次の(2)〜(4)が、今回の改正における最も重要な点になると考えられます。まず(2)ですが、これまで「品質や規格の統一がしにくく、貯蔵性がない」という生鮮食品の特性により、市場内に現物を搬入して取り引きを行わなければならないという「商物一致原則」がありました。しかし、IT技術やインターネットの普及に伴って、こうした最新の技術を有効に活用するため、ある一定の基準を満たせば、市場内に現物を持ち込まなくても取引を可能にする緩和策が盛り込まれました。
(3)と(4)は、こうした時代の変化を踏まえて、卸売市場と、そこで活動する卸売業者や仲卸業者の活性化を狙ったもので、一定の条件下で、「買付集荷の自由化」や「第三者販売や直荷引きの禁止規制の緩和」、そしてこれまで一律に決められていた「卸売手数料の弾力化」(準備期間5年間の後)といった方針を打ち出しています。
今回の法改正で、卸売業者は経営体質の強化のために業務内容の多角化をはかることが可能になります。

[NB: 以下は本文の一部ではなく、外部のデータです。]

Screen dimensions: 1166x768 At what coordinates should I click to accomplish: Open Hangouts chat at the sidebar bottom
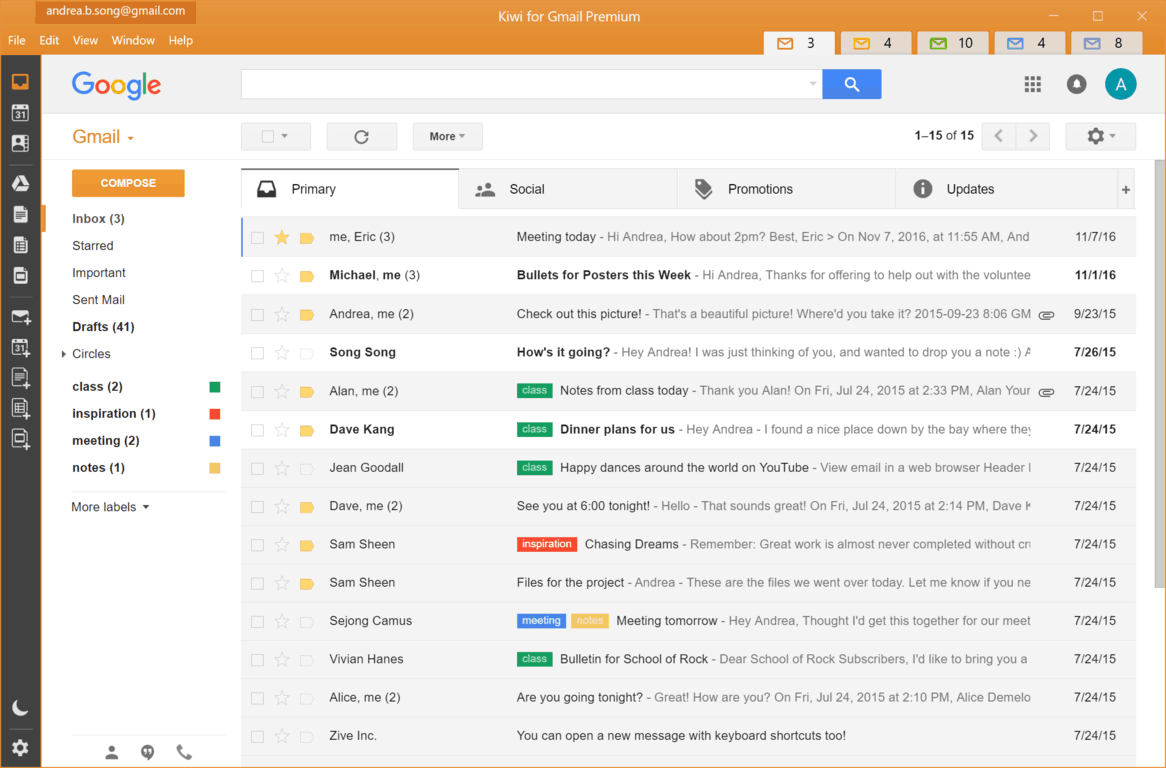(x=147, y=752)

また、卸売市場自体も、取扱高の大きな「中核型」の市場、他市場と連携して共同集荷などに取り組む「ネットワーク型」市場、そして地元の作物を地元に供給する地域密着の「地産地消型」市場などのような、それぞれの個性を打ち出した大胆な改革が行われると予想されます。
(5)と(6)に関しては、こうした自由度を高めた卸売市場の運営を行っていくにあたって取引業務や事業者の経営内容の健全性、透明性を高めるために、情報公開などの基準をより明確にしようという主旨を打ち出したものです。
業界の再編と淘汰が進む?
今回の改正により、具体的には、卸が仲卸を経由せずに小売りや外食に直接商品を納入したり、仲卸が卸会社を通さずに産地から仕入れたり、あるいは電子商取引で産地から直に小売りに出荷するといった活動が可能になります。そうした独自のサービスに応じて、料金(手数料)を自由に設定できるようになり、これはメリットといえます。
しかし、同時に市場原理に基づき取引先のニーズに即したビジネスを行う業者が有利になるため、業界の再編と淘汰が進む可能性が出てきます。商品を見きわめる力だけでなく、卸売業者には取引先に対する企画力や提案力といった能力が求められるようになるでしょう。
いずれにしても、今回の改正は、生鮮食品の生産者及び消費者のニーズの変化を踏まえたものであり、時代が求める要請として真摯に受けとめ、対応をはかっていくべきだと思います。